Investors, first-home buyers eager to secure properties as prices continue to rise

Megan Lieu
Megan Lieu

Following 14 months of consecutive home price growth and the recent pause on interest rates, investor and first-home buyer activity is rising and is showing a marked increase from the previous year.

New lending data from the Australian Bureau of Statistics show that the value of new loan commitments for housing has risen by 13.3% to $26.4 billion during the year to February 2024.

This was driven by strong annual growth in loans to first-home buyers and investors. They respectively increased by 20.7% and 21.5% over the year.

Investor lending now accounts for 36% of all new lending which is the largest share since January 2017, while home buyer lending constitutes close to 19% of all new lending. This share is below the pandemic peak but well above the 10-year average of 16.4%.

Not only are the aforementioned buyers making up a larger proportion of new lending but there has also been a recent pick up in their enquiries to agents.

A comparison between the 2023 December quarter and the 2024 March quarter shows that there has been an 11% increase in enquiries from investors and a 7% increase in enquiries from first-home buyers during this time.

But what does this all mean?

This reflects the fact that demand from these buyers is strong and is likely to rise despite the borrowing conditions being more difficult than what was seen during the pandemic and this could be due to a number of factors.

While interest rates are now higher compared to previous years, they have stabilised recently and the market predicts that we may be at peak with decreases to come. This has removed some uncertainty in the market, and lifted the confidence in those who are looking to buy.

As prices continue to rise, some buyers may want to secure properties before prices increase further and competition heats up.
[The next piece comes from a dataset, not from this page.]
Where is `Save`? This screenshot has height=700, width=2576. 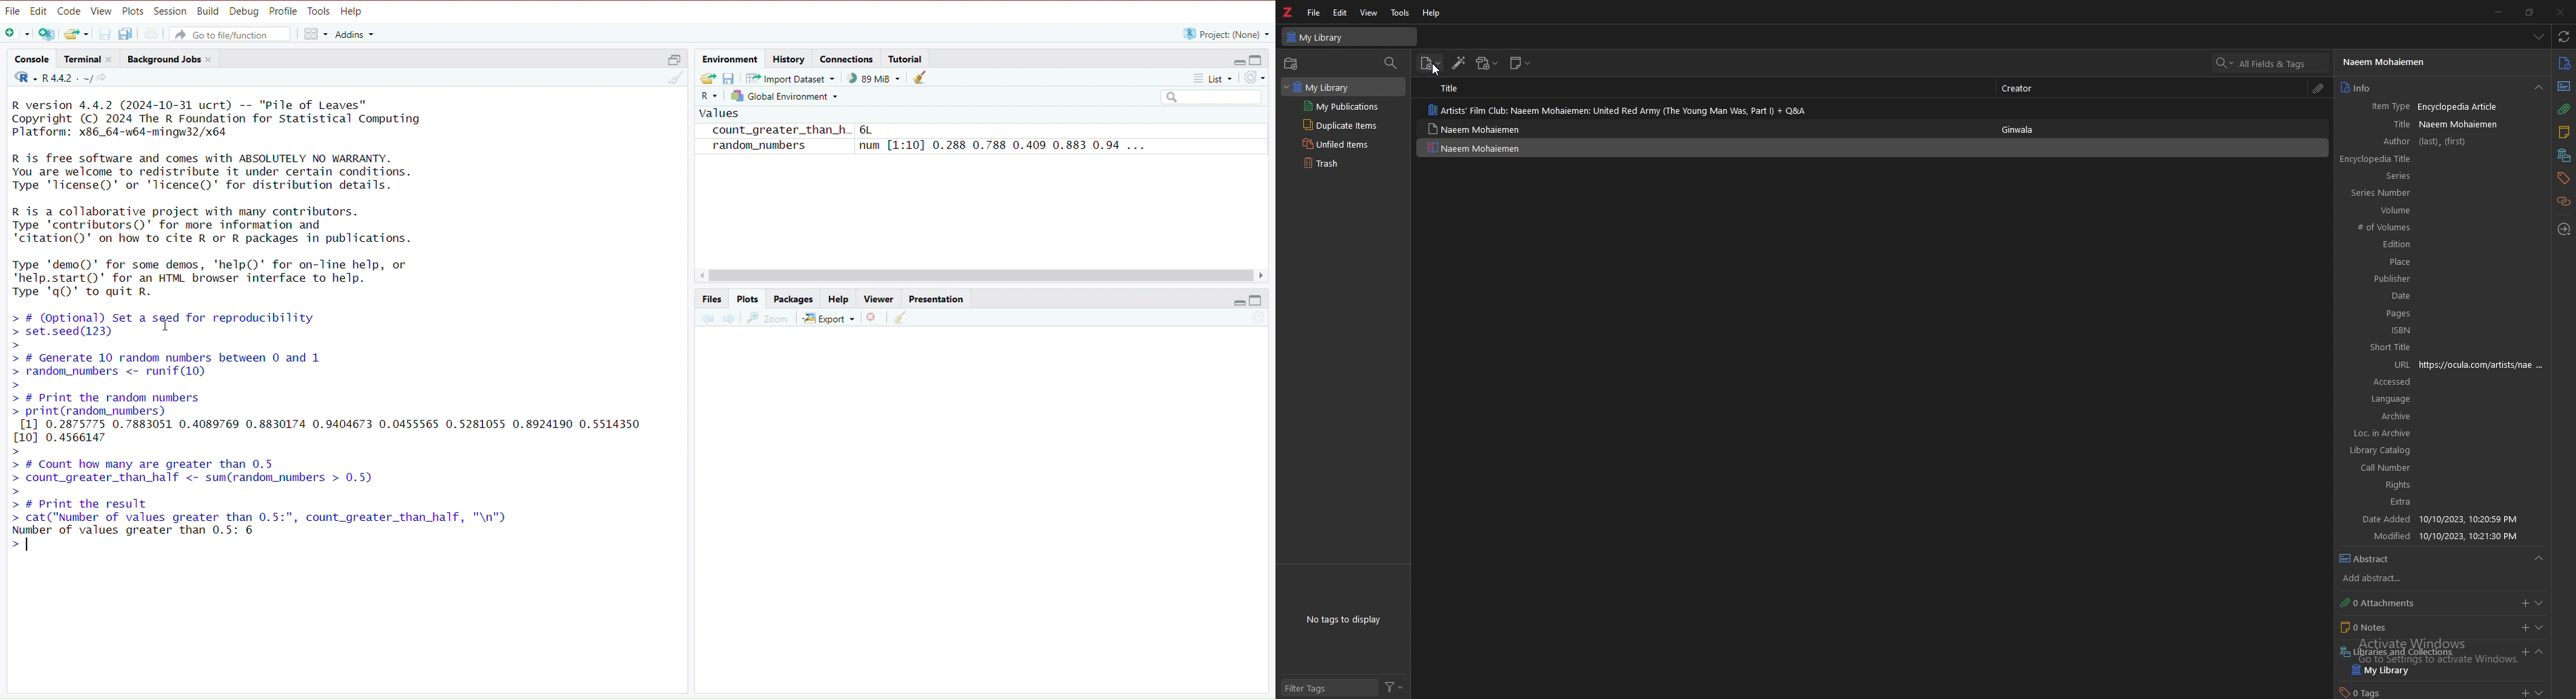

More insights from the expert team at PropTrack

The tightness of the rental market is another potential factor contributing to the growth in demand from buyers. Vacancy rates are currently at a record low nationally and as weekly rents surge, those who are renting may shift to the buy market.

Sentiment has improved for buyers and sellers in recent months and this is reflected in the persistent growth seen in the market. As demand continues to remain strong, we expect home prices to make further gains in the coming year.